Luego viene la llamada etapa del sueño profundo, que no tiene imágenes, y después comienza la fase  REM (‘rapid eyes movement’ o movimiento ocular rápido), que es cuando estamos en presencia de una imaginación sumamente desarrollada y un papel  débil del ego del sueño, es decir, de nuestra voluntad”. Serrano explica que  en esta etapa,  las imágenes del sueño son muy vívidas y  “ahí es cuando se podría sentir lo onírico en el cuerpo”.



Las pesadillas son comunes en la infancia, pero podrían presentarse  en la adultez. A veces pueden acompañarse de otros trastornos como la parálisis del sueño.Asimismo, el analista jungiano recuerda que el origen del término ‘pesadilla’ viene de ‘peso’, porque justamente se refería a la visión de un monstruo sentado sobre el pecho, como representa el pintor Johann Füssli en su obra ‘The Nightmare’  (‘La pesadilla’), y, por lo tanto, el sentimiento es altamente angustioso.

Esta sensación de terror puede “producir paralizaciones dentro del  sueño o bien la persona se despierta paralizada”, afirma Serrano y concluye: “Pensaría que  se debe al hecho de que las imágenes causan sentimientos,  que terminan inmovilizando al cuerpo con la secreción de adrenalina”.

De acuerdo con la Clasificación Internacional de Trastornos del Sueño, la parálisis del sueño “consiste en una incapacidad para hablar y realizar cualquier movimiento voluntario (...), debido a una pérdida completa del tono muscular. Los episodios suelen suceder al inicio de las fases de sueño REM o en la transición sueño-vigilia. (...) El sujeto puede experimentar intensa sensación de ansiedad, y puede también tener alucinaciones”.

Quizás no sea un demonio…

“Veía el cuarto a oscuras y a mi lado estaba parado un demonio que me hacía caras y se me acercaba. No podía moverme ni hablar,  pero, haciendo mucho esfuerzo, pude lanzar un trompón y la imagen se desvaneció y  pude moverme”, cuenta Sebastián Sacoto.

Las pesadillas son consideradas también un trastorno del sueño y están dentro de las llamadas parasomnias, y, como lo explica el neurólogo Diego Tapia, es posible que no vengan solas sino que con ellas se presente también  una crisis hipnagógica, es decir,  la parálisis del sueño, como le sucedió a Sebastián.

Asimismo, la parálisis puede estar acompañada de alucinaciones, auditivas, visuales o táctiles. De esta manera, hay que evitar dejarse llevar por el miedo y tratar de pensar que  lo que acabamos de ver no era en realidad un demonio, ni un fantasma ni un extraterrestre, sino una imagen onírica.

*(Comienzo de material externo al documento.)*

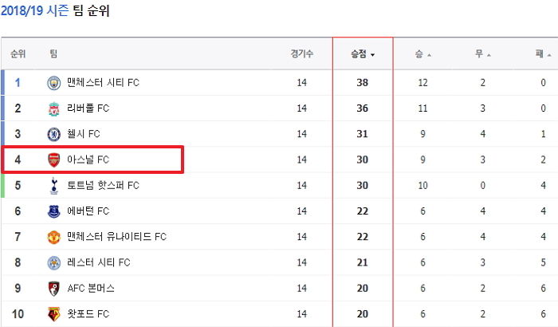This screenshot has height=327, width=558.
Task: Click the Liverpool FC crest icon
Action: (x=53, y=108)
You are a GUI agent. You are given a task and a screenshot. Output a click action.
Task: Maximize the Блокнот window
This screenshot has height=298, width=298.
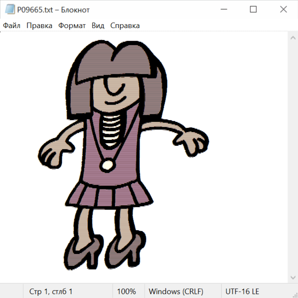pyautogui.click(x=253, y=10)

Sin embargo, las tradiciones de los pueblos de las más diversas latitudes dan cuenta de cómo el ser humano ha intentado explicarse estas  experiencias. Por ejemplo,  en la tradición sajona la parálisis del sueño se conoció  como “la vieja bruja” (‘Old Hag’) y se pensaba que una hechicera se subía sobre la persona.

Asimismo, Vladimir Serrano explica que el ‘íncubo’ en la Edad Media estaba relacionado con un demonio que atacaba a las mujeres. En México se conoce a la  sensación de estar paralizado  con la expresión “se me subió el muerto”. 

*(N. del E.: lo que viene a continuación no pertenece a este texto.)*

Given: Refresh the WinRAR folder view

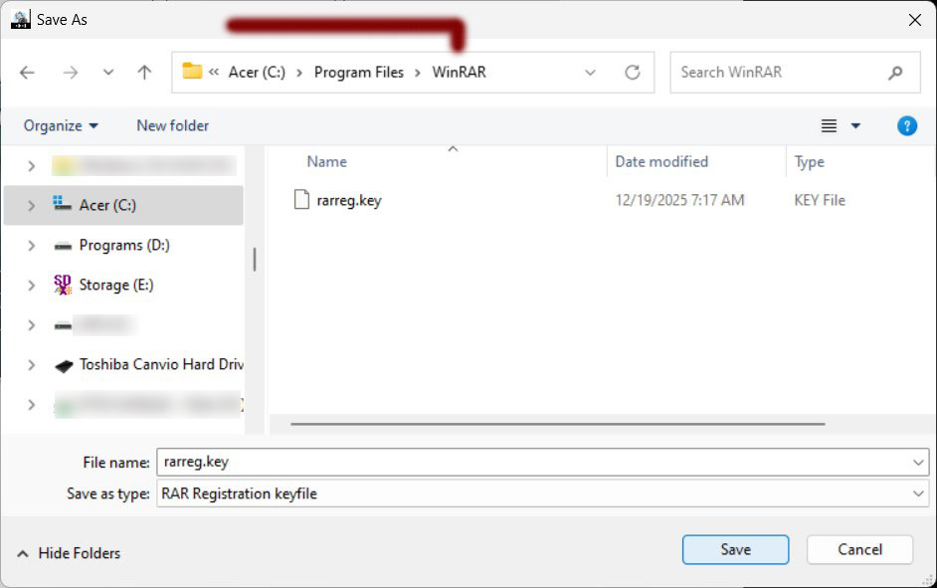Looking at the screenshot, I should click(x=632, y=73).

Las referencias a las crisis hipnagógicas en el folclor de los pueblos es innumerable, pero ¿por qué se dan? Serrano afirma que se  han tratado de explicar estas sensaciones a través del pensamiento mítico mágico, hasta que se llega a la ciencia  objetivista, sobre todo a  partir del siglo XVII, que procurará ver todos los fenómenos como resultados del quehacer cerebral.

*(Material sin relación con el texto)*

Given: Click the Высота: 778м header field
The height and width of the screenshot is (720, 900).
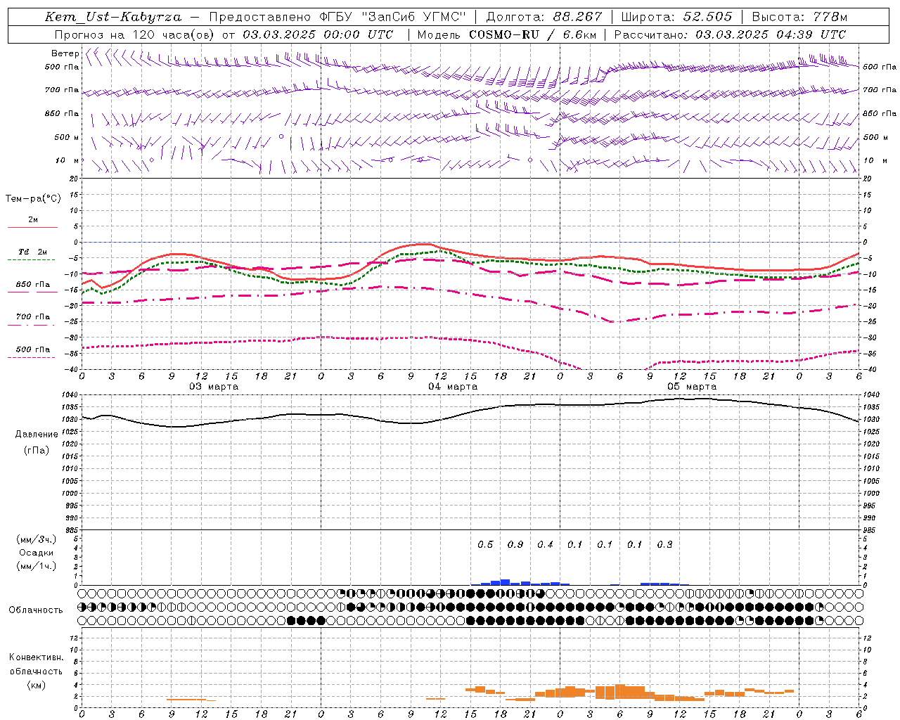Looking at the screenshot, I should 799,17.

Con el aparecimiento de la psicología del inconsciente, reaparece la función del sueño y el primero en escribir sobre esto es Sigmund Freud. Por su parte, la psicología jungiana  atribuye los sueños a los arquetipos, es decir, imágenes primordiales que se hallan en el propio inconsciente. “Por  tanto, no serían ocasionados por seres externos, sino a lo que ocurre en la misma psique”, dice.

En definitiva, el neurólogo subraya que las crisis hipnagógicas no son peligrosas. En el caso de que se produzcan con excesiva frecuencia (más de 10 veces en la noche) habría que prestarles atención, aún más si se presentan con otros síntomas, porque podría tratarse de una patología grave como la narcolepsia, que es  poco común.

Sin embargo, estos trastornos pueden tratarse, ya sea desde la medicina tradicional  u homeopática o desde la psicología, “en el proceso terapéutico, el trabajo principal es con el sentimiento de miedo, que se debe atender primariamente”, recomienda Serrano.